Copy out precisely the line that holds "[MARO HOME] (175, 2011)" and all the lines following it in the data, up to and including the last one, and no others.

(Records from a dataset)

++++

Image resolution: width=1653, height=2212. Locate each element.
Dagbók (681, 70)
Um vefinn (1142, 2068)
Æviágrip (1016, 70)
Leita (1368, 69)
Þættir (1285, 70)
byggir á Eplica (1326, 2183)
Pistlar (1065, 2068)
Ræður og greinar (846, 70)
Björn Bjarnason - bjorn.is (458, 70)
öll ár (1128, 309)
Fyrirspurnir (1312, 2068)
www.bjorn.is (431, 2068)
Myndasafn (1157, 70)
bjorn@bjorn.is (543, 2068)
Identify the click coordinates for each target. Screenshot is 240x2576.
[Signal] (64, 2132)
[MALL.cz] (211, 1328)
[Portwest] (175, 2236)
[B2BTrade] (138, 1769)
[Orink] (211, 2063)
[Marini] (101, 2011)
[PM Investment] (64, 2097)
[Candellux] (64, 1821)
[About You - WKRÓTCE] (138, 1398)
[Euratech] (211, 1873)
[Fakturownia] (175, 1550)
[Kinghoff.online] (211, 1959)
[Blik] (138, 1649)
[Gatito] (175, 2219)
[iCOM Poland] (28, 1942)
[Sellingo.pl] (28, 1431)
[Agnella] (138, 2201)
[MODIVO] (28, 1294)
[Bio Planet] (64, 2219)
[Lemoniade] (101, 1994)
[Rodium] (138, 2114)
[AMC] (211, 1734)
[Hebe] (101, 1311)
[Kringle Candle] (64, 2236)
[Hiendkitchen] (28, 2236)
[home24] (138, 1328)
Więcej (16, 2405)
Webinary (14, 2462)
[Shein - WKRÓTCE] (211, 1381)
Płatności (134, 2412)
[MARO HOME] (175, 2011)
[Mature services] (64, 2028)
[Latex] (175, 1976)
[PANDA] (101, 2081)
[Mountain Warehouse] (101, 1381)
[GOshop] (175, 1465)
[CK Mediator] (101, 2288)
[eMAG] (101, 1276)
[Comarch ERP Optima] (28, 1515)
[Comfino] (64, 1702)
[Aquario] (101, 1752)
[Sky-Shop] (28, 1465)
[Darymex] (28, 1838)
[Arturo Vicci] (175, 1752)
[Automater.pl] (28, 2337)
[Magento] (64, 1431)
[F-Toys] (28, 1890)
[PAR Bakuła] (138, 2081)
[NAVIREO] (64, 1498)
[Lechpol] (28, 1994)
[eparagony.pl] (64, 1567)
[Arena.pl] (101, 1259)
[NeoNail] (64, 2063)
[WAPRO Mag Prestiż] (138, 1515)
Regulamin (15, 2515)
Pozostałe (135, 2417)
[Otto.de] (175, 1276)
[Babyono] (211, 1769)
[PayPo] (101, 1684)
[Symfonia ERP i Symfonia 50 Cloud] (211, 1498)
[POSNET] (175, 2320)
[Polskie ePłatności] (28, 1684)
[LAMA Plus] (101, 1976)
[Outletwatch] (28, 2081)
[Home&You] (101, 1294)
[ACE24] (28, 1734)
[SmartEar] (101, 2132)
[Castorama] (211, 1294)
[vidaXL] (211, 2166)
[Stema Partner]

++++

Reply to the exercise:
[MARO HOME] (175, 2011)
[Mature services] (64, 2028)
[Latex] (175, 1976)
[PANDA] (101, 2081)
[Mountain Warehouse] (101, 1381)
[GOshop] (175, 1465)
[CK Mediator] (101, 2288)
[eMAG] (101, 1276)
[Comarch ERP Optima] (28, 1515)
[Comfino] (64, 1702)
[Aquario] (101, 1752)
[Sky-Shop] (28, 1465)
[Darymex] (28, 1838)
[Arturo Vicci] (175, 1752)
[Automater.pl] (28, 2337)
[Magento] (64, 1431)
[F-Toys] (28, 1890)
[PAR Bakuła] (138, 2081)
[NAVIREO] (64, 1498)
[Lechpol] (28, 1994)
[eparagony.pl] (64, 1567)
[Arena.pl] (101, 1259)
[NeoNail] (64, 2063)
[WAPRO Mag Prestiż] (138, 1515)
Regulamin (15, 2515)
Pozostałe (135, 2417)
[Otto.de] (175, 1276)
[Babyono] (211, 1769)
[PayPo] (101, 1684)
[Symfonia ERP i Symfonia 50 Cloud] (211, 1498)
[POSNET] (175, 2320)
[Polskie ePłatności] (28, 1684)
[LAMA Plus] (101, 1976)
[Outletwatch] (28, 2081)
[Home&You] (101, 1294)
[ACE24] (28, 1734)
[SmartEar] (101, 2132)
[Castorama] (211, 1294)
[vidaXL] (211, 2166)
[Stema Partner]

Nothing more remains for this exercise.